AUSCOM, le fantôme de l'Amérique

À chaque fois. À chaque orbite en dessous de trois cents kilomètres, que vous soyez un vaisseau de guerre de la Haute-Flotte ou un satellite mort, ça ne fait aucune différence. Le contrôle orbital terrien vous envoie les premiers avertissements quand vous êtes à dix minutes de survoler le territoire continental des États-Unis. Vous déployez vos dissipateurs thermiques et préparez vos lasers anti-débris, au cas où les imbéciles en bas auraient la bonne idée de vous expédier des missiles surface-orbite. Vous allumez tous les transpondeurs disponibles, histoire de diffuser votre identification au monde entier. Quand votre orbite commence à aborder les États-Unis, NORAD vous illumine avec l'un de ses radars actifs. Vous devez lui répondre et montrer patte blanche dans les trente secondes, sinon les silos d'interception ouvrent immédiatement le feu. Une fois que c'est fait, vous attendez que NORAD vous réponde, mais la plupart du temps, il n'y a que de la neige électronique.

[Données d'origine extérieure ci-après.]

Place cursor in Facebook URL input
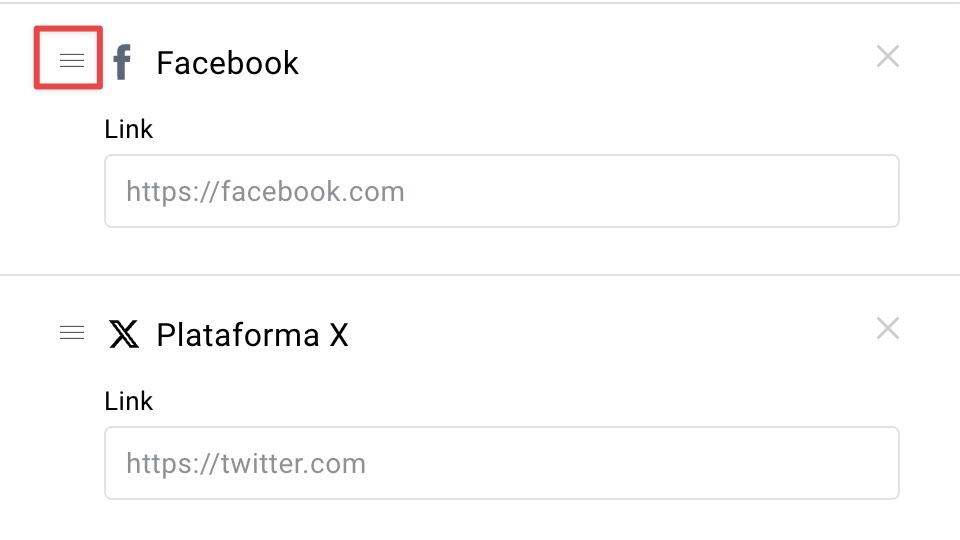 pyautogui.click(x=501, y=191)
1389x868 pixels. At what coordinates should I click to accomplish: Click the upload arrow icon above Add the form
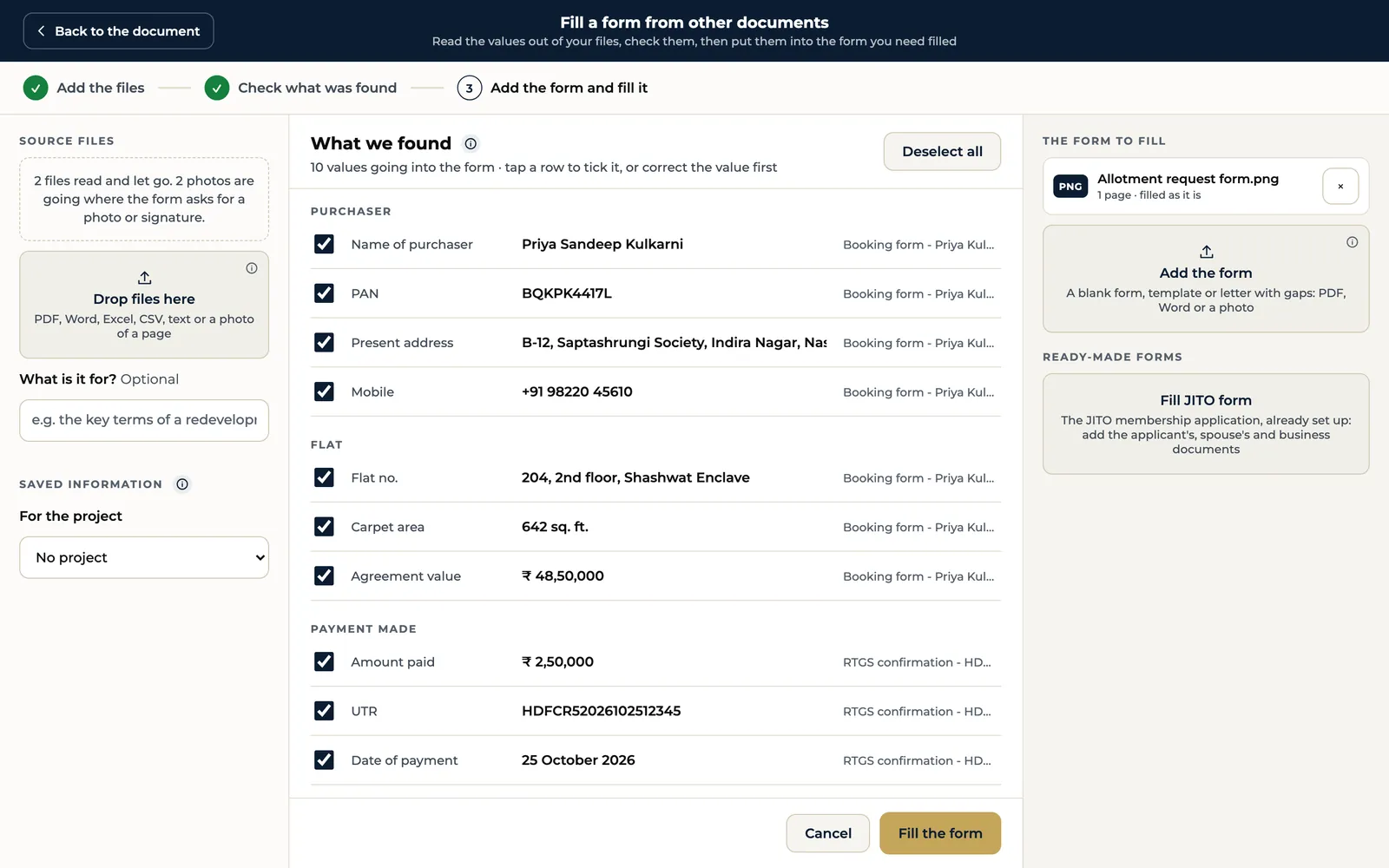[1206, 252]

Les États-Unis d'Amérique n'existent plus.
Ou plutôt, il s'agit du seul exemplaire encore debout d'un « état liminal », d'un fantôme de l'âge industriel qui n'existe plus que par pure inertie historique. La population actuelle des États-Unis est purement vestigiale et atteint entre quinze et vingt millions d'habitants, selon les définitions du territoire américain. Cinq vagues d'émigrations au début du Bas-Âge ont complètement vidé le territoire de ses citoyens, au point que les plus grandes villes de culture et de langue américaine sont désormais Mexico et Montréal. La majeure partie des villes, des infrastructures de transport et des zones agricoles américaines sont abandonnées, recouvertes par la végétation et ravagées par le changement climatique ; et pourtant il subsiste bien quelque chose qui puisse toujours être considéré comme les États-Unis d'Amérique, si toutefois on considère qu'un algorithme de défense nationale puisse être souverain.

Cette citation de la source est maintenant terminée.